Market reaction to retail food companies making news hardly ever fails to catch us by surprise but like a lot of things since the pandemic arrived, that phenomenon seems to have accelerated in intensity before our eyes.
One such example came with United Natural Foods, the Providence, R.I.-based distributor which reported its fourth-quarter and fiscal year results this past week. UNFI didn’t just beat Wall Street consensus on the earnings line, it destroyed it, only to see its stock take a beating almost as severe, dropping some 14%.
It’s a reminder that often, traders don’t care a whit about a strong past if the future doesn’t appear quite as bright, and that’s the message we may start to see more of as the food world approaches some sense of normalcy again and the gigantic sales and profits gains of recent months become only really big ones. Just wait till next year, when these companies encounter impossible mountains to climb again.
“The general investor viewpoint is that we are past the point of ‘as good as it gets,’” analyst Karen Short of Barclays explained in a post-earnings and post-reaction analysis of United Natural’s results sent to clients last week. Short noted for all the seemingly positive elements adding up to big earnings beat, the revenue growth—8% when adjusted for the extra week in last year’s Q4—was lighter than the cadence shared a few weeks into the term fostering a belief that sales had peaked. The financial targets for its new fiscal year, which might have been a welcome sight seven months ago, were meanwhile viewed as “not aggressive” but also “realistic.”

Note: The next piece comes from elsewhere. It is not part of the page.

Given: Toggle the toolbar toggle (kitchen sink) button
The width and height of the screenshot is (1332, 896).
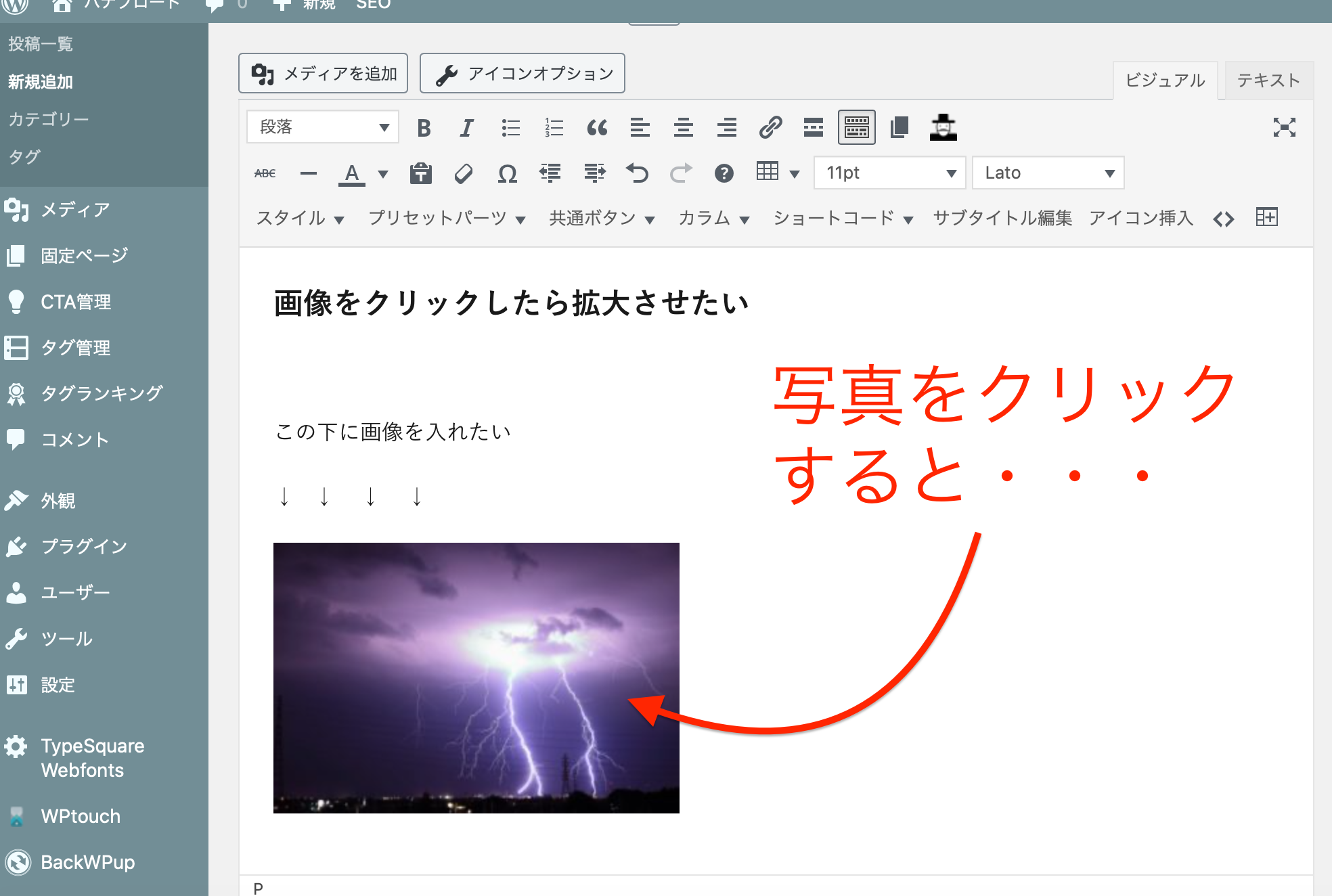Looking at the screenshot, I should [856, 128].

Finally, news that UNFI’s creative and ambitious CEO Steve Spinner announced a well-telegraphed stepping-down might have spooked some investors but to be fair, it can’t really be demonstrated that the market was ever necessarily big Spinner fans. It largely yawned and disapproved while he grew the company from a $3 billion Whole Foods-focused center-store distributor on NASDAQ to a $26.5 billion multiformat, multi-category wholesaler on the NYSE.
Of course it’s not all bad news for UNFI. Largely powered by the business gains of COVID, shares of the wholesaler and distributor were up 92.69% year-to-date, according to Sentieo data captured Oct. 5, despite a 17.56% drop in the last month. That tops the year-to-date positive changes of U.S.-traded stocks in our coverage “universe” using the same stock-price metric, indicating “as good as it gets” could be fairly common sentiment across the industry.